Mittwoch, 10. Dezember 2014

Preisträgertexte und Preisträger 3: Jürgen Flenker


Würdigung:
Die Liebe ist eigentlich eine ganz einfache Sache. Deswegen ist es meist so kompliziert. In seiner »romanze« spielt Jürgen Flenker ein raffiniertes Spiel mit unseren Erwartungen. Aus der Ich-Perspektive werden wir Zeugen einer besonderen Begegnung: Das lyrische Ich beobachtet durch die getönte Scheibe eines Zugabteils eine Frau auf dem Bahnsteig, »allein wie in erwartung von etwas / an das sie nicht glaubte«. Sie schaut ihn direkt an und weiß nichts davon. Etwas Großes liegt in der Luft: Aus einer Zufallsbekanntschaft könnte die schicksalhafte große Liebe erwachsen. Diese beiden Menschen waren dazu bestimmt, sich an diesem Tag zu dieser Stunde an diesem Ort zu treffen – oder doch nicht? Verlassen wir uns da etwa zu sehr auf die narrativen Muster, die in unserem Gedächtnis deponiert sind? Schon die dritte Strophe lässt uns zweifeln, mit »gesammelten verspätungen« und »frostschäden« und »rissen«. Und wenig später wissen wir, dass die Begegnung so folgenlos bleiben wird wie hundert andere an diesem Tag. Der Zug ruckt.

Jürgen Flenker (Jg. 1964) aus Münster veröffentlicht Lyrik und Prosa. Zuletzt erschienen der Lyrikband „das argument der kletterrosen“, Erzählungen unter dem Titel „Aufbrüche“ und der Roman „Ebers Ende“. Für seine Lyrik wurde er bereits 2013 beim Münchner Lyrikpreis ausgezeichnet 


Mittwoch, 3. Dezember 2014

Preisträger und Preisträgertexte 2


Dominik Dombrowski wurde 1964 in Texas/USA geboren. Er studierte an der Bonner Friedrich-Wilhelms-Universität Philosophie, Komparatistik, Vgl. Religionswissenschaften, Ältere und Neuere Literaturwissenschaften. Er lebt als freier Autor, Lektor und Übersetzer. Zuletzt erschienen von ihm die Lyrikbände Finnissage (2013) und Fremdbestäubung (2014). Für seine Arbeiten wurde er mehrfach ausgezeichnet und gefördert. Zuletzt erhielt er 2014 ein Arbeitsstipendium der Kunststiftung NRW sowie ein Aufenthaltsstipendium im Künstlerdorf Schöppingen. Der postpoetry-Preis wurde ihm in der Kategorie "Lyriker NRW" für seinen Text "Eröffnung" zugesprochen. 



Würdigung: 
In „Eröffnung“ von Dominik Dombrowski werden wir unmittelbar in den Text gezogen.
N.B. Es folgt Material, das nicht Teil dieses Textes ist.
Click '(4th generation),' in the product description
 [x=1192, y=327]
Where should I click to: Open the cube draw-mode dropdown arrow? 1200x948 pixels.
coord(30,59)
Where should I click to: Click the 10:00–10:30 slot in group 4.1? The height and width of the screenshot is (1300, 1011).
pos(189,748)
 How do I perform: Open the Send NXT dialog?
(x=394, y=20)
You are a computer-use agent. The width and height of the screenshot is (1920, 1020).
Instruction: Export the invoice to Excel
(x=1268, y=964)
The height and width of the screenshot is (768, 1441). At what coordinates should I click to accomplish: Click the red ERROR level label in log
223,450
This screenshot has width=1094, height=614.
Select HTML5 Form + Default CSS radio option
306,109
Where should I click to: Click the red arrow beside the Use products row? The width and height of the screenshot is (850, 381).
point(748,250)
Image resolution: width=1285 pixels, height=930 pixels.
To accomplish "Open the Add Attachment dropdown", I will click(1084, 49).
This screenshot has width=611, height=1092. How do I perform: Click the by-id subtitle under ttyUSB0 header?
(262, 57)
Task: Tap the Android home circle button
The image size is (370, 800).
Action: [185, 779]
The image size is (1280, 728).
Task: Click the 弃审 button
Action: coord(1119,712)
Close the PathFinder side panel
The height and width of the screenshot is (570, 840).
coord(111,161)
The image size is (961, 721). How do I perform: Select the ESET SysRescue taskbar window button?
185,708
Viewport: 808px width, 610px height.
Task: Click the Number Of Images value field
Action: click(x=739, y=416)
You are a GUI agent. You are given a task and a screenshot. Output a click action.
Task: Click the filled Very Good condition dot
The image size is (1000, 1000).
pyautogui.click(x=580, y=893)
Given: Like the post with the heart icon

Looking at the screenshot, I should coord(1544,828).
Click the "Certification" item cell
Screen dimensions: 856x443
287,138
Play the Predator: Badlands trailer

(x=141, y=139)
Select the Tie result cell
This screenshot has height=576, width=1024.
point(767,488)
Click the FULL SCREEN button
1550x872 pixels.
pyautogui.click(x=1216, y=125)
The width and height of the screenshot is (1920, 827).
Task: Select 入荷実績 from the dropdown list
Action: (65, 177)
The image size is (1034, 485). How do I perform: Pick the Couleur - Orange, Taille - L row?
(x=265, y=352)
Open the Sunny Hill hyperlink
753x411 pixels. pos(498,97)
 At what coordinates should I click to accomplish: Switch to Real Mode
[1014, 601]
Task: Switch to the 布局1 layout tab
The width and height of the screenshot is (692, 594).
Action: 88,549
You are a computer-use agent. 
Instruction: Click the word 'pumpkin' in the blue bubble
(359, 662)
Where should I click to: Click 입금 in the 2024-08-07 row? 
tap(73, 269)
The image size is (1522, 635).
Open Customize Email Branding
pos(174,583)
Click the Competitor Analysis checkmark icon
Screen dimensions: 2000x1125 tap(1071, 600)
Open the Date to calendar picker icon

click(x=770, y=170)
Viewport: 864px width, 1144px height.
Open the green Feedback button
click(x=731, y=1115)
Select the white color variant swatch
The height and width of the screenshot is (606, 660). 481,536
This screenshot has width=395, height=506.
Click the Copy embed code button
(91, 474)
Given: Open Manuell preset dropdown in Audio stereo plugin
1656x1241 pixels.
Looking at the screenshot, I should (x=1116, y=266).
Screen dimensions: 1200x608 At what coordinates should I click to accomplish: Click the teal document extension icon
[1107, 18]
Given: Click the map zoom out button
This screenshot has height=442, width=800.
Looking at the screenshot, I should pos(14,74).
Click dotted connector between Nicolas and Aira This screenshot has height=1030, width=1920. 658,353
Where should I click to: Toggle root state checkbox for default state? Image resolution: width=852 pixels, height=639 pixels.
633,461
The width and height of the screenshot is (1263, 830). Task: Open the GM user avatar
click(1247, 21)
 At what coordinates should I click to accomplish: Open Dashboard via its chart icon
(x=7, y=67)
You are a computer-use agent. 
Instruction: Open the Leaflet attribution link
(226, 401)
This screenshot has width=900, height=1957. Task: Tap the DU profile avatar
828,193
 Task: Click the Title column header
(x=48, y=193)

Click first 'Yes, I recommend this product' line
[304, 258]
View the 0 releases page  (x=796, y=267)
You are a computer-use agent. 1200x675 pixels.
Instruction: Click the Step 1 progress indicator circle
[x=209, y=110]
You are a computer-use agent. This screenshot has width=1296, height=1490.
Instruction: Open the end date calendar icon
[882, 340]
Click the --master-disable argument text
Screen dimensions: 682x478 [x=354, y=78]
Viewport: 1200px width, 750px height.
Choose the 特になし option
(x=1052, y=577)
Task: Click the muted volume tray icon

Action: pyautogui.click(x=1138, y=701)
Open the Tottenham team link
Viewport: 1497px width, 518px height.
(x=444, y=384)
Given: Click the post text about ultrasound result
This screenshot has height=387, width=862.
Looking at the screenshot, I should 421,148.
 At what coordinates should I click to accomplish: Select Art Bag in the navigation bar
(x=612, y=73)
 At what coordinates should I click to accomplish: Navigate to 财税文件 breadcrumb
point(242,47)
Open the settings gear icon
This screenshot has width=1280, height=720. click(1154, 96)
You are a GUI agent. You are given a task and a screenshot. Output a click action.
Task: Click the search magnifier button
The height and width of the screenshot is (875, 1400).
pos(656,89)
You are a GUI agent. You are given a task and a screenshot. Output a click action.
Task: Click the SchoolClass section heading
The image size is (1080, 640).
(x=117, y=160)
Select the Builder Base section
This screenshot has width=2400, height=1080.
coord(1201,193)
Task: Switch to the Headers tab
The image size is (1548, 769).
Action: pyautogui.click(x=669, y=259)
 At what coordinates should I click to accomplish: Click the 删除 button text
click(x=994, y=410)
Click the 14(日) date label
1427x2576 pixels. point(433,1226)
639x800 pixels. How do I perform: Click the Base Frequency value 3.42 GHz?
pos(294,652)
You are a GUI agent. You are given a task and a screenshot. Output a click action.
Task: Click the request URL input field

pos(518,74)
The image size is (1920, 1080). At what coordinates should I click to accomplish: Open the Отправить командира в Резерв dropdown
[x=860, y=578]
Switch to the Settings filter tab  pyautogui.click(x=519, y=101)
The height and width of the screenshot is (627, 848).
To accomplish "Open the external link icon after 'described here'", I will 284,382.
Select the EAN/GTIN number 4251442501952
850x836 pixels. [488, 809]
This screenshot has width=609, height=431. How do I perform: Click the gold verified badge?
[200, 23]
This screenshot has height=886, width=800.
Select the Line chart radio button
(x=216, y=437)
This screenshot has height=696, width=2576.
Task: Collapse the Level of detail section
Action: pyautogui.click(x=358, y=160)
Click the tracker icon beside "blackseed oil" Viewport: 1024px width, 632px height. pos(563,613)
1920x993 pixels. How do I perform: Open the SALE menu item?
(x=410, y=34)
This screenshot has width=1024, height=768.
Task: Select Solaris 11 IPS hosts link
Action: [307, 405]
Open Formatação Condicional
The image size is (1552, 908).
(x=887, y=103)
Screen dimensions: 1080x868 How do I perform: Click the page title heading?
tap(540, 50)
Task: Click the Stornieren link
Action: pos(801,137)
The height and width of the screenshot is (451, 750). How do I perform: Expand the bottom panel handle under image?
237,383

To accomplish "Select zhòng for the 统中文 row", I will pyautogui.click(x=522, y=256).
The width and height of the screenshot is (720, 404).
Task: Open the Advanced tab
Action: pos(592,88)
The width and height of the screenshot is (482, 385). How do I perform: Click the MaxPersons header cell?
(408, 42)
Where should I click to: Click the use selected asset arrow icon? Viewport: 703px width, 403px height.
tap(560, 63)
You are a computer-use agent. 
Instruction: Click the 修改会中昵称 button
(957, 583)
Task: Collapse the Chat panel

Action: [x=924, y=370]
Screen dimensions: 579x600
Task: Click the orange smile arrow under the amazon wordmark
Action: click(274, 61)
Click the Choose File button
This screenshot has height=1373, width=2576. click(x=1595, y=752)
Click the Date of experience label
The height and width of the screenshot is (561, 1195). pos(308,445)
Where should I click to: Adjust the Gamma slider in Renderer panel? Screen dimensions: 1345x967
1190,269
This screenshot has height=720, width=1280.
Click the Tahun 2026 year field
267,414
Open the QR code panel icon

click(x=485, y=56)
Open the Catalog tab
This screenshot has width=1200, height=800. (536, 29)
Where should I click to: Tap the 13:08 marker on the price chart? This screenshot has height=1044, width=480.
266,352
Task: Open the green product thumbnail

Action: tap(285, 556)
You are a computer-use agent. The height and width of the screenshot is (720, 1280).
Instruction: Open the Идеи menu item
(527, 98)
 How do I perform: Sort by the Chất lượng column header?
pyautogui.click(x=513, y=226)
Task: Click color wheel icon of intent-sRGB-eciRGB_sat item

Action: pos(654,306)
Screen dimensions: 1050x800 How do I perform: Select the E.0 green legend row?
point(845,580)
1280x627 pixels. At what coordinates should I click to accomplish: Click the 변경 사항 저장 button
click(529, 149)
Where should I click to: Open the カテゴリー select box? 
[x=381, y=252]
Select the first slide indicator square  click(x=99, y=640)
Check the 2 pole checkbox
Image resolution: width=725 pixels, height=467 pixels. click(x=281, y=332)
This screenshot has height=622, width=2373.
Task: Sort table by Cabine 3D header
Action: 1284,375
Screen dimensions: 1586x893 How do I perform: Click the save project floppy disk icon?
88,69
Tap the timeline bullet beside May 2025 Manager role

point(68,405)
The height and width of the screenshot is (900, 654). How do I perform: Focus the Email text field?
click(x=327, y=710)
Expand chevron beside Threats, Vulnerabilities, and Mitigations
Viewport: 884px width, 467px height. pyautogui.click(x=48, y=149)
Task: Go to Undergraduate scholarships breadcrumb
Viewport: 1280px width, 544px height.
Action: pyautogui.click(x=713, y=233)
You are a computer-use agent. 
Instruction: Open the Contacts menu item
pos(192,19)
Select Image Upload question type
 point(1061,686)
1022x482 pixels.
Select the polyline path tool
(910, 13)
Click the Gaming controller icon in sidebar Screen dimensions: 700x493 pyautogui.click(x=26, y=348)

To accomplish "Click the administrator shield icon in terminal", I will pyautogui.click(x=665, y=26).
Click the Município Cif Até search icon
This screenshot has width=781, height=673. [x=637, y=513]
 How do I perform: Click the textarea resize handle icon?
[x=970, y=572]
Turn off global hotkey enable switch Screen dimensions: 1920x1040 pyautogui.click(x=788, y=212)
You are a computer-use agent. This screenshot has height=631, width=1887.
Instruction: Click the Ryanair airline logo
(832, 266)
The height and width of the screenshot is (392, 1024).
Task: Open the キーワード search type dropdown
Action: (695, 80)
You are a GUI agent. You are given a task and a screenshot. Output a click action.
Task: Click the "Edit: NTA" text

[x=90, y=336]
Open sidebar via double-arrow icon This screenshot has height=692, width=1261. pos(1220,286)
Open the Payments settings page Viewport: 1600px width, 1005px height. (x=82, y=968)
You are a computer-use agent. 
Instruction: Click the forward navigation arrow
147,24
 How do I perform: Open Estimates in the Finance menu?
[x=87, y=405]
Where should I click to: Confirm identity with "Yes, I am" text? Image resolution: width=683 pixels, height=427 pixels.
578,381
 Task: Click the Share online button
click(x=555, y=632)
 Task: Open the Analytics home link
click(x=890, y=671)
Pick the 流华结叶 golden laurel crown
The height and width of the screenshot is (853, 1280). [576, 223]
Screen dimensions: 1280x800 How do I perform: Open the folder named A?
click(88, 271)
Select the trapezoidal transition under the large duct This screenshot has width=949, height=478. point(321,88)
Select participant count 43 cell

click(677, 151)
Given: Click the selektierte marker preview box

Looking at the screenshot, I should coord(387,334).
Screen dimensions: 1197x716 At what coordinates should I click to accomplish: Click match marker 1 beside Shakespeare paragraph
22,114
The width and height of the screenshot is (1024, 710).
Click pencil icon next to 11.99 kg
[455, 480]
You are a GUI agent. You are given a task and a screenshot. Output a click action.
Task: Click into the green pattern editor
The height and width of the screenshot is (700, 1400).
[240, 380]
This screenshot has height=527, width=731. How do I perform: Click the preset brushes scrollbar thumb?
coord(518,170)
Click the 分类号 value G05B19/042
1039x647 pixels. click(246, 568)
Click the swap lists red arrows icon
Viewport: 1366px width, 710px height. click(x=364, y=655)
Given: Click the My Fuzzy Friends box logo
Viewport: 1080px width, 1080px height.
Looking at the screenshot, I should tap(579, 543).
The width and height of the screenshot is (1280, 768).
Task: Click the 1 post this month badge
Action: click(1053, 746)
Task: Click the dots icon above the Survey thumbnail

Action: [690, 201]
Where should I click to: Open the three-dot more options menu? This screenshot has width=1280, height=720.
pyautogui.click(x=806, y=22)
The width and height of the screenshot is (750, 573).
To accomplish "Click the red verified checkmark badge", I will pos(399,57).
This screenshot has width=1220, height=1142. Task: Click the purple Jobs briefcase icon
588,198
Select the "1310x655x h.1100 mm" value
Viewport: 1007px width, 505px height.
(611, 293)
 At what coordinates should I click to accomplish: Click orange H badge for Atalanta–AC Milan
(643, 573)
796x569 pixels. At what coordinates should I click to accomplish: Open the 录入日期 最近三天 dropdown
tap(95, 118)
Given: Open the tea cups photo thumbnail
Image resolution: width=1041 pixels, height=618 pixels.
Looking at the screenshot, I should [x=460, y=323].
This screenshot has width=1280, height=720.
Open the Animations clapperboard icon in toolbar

Dank gewitzter Zeilenanordnungen ergeben sich überraschende Bilder und wir finden uns im poetischen Kosmos eines schlaflosen Ichs wieder, das „ein Spaziergänger geworden“ ist. Sein Hund ist nur geliehen, doch das Tier kennt den nächtlichen Weg zur Raststätte. Dem Spaziergänger fehlt ein menschliches Gegenüber, auf einem Campingstuhl spielt er gegen sich selbst Schach – ein Wanderer zwischen den Welten, zwischen Tag und Nacht, wie die beiden „Könige Ohneland“, die er zum Spielen benutzt. Voller Melancholie und mit einem feinen Humor, in einem ganz eigenständigen,  gegenwärtigen Tonfall nimmt uns dieses Gedicht für sich ein. Es wird eine stille nächtliche Welt gezeichnet, in der Benzintürme „sich die Pistolen gegen die eigene Stirn halten“ – ein Bild, das nebenbei eine weltpolitische Problematik andeutet – und in der man als Mensch ein Wanderer bleibt. Zuflucht bei den Überlandbussen zu suchen scheint ein hoffnungsloses Unterfangen, dennoch geht eine seltsame Zufriedenheit von den Tätigkeiten des lyrischen Ichs aus. „Verträumt“ sind sie und wirken selbstgenügsam, obwohl der Schachspieler „umzingelt von der Geschwindigkeit“ ist. Er befindet sich wie im Auge des Sturms einer fragwürdigen Gegenwart. Hier behandelt jemand gekonnt und mit originellem poetischem Blick die großen Fragen nach dem geglückten Leben. Ein Text, der mit seinen berührenden Bildern über sich hinausweist. Wir sind Spaziergänger, unterwegs zu den Raststätten der eigenen Existenz, Trost finden wir in den Momenten dazwischen oder auch beim Lesen solcher Gedichte. Die Eröffnung ist die erste Phase einer Schachpartie, in der das Spiel entwickelt wird. Eine Eröffnung kann auch eine Art Geständnis sein oder der Beginn eines Gesprächs. Der Titel ist vieldeutig. Er ist auch eine Einladung an den Leser, sich in dieses Gedicht zu begeben, aus dem wir nur aussteigen, um es erneut zu lesen.